I suppose you are all familiar with the old Westcountry saying: "Nobody goes to a bartender's funeral." I figure that it can be read in one of three ways.
- Bartenders are immortal. Much as we may want this to be true, it is not. If it were true - I imagine a lot more people would consider bartending as a career.
- Bartenders are unloved. Demonstrably false (or people are very good liars).
- Bartending is a job generally filled by younger persons who in most cases move on before they die.
I quit my bar job. This may seem like an odd thing for a philosopher poet bartender to do. There are some things I'll miss, I suppose:
- Never having to start work before midday.
- The comradery of tackling a particularly tricky cryptic crossword.
- Having a cheeky pint towards the end of a shift.
- Ringing a bell and shouting (only bartenders, town criers and lepers get to do this).
- Reading the newspaper at work.
- Chatting to randoms who are in town only briefly but are your best friend after five pints.
- Getting Tommy to watch the bar while I go for a smoke.
- Stealing the ham and Tuna sandwiches on pool night.
Other things, I'll be glad to see the back of:
- 2am finishes.
- Finding someone has already done the crossword before my shift starts.
- The smell of the glasswasher.
- People who say "How much?" and pretend that they are not going to pay when you tell them the price of their pint. This happens at least twice an hour and these people make the same joke every time they order a drink! And their friends always think it is the funniest joke they've ever heard.
- Sport - I am the Chinese Room of sports conversation. I just repeat things I don't understand that other people have said. If you accidentally find yourself watching the Six Nations on Saturday, try saying: "England have got nothing after the third phase."

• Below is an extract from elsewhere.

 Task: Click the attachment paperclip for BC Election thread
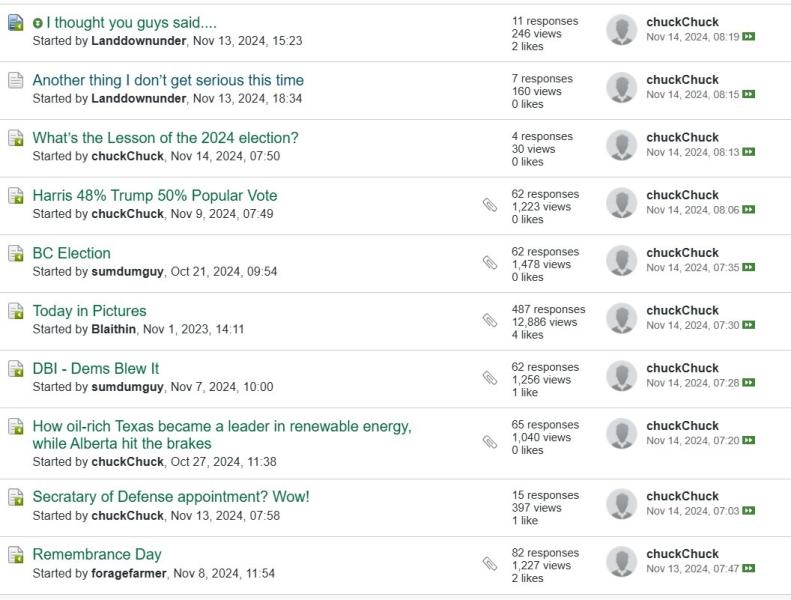point(489,263)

- Making the ham and tuna sandwiches on pool night.
Finnginn - philosopher poet bartender. I developed this blog as an outlet for these three facets of my personality. I suppose the question is: does Finnginn still serve a purpose now that he no longer serves a pint?
I'm not much of a one for existential crises. I think we'll just keep the Finnginn nom-de-plume going on the flimsy premise that I can still think like a bartender even if I'm not actually being paid minimum wage to act like one anymore.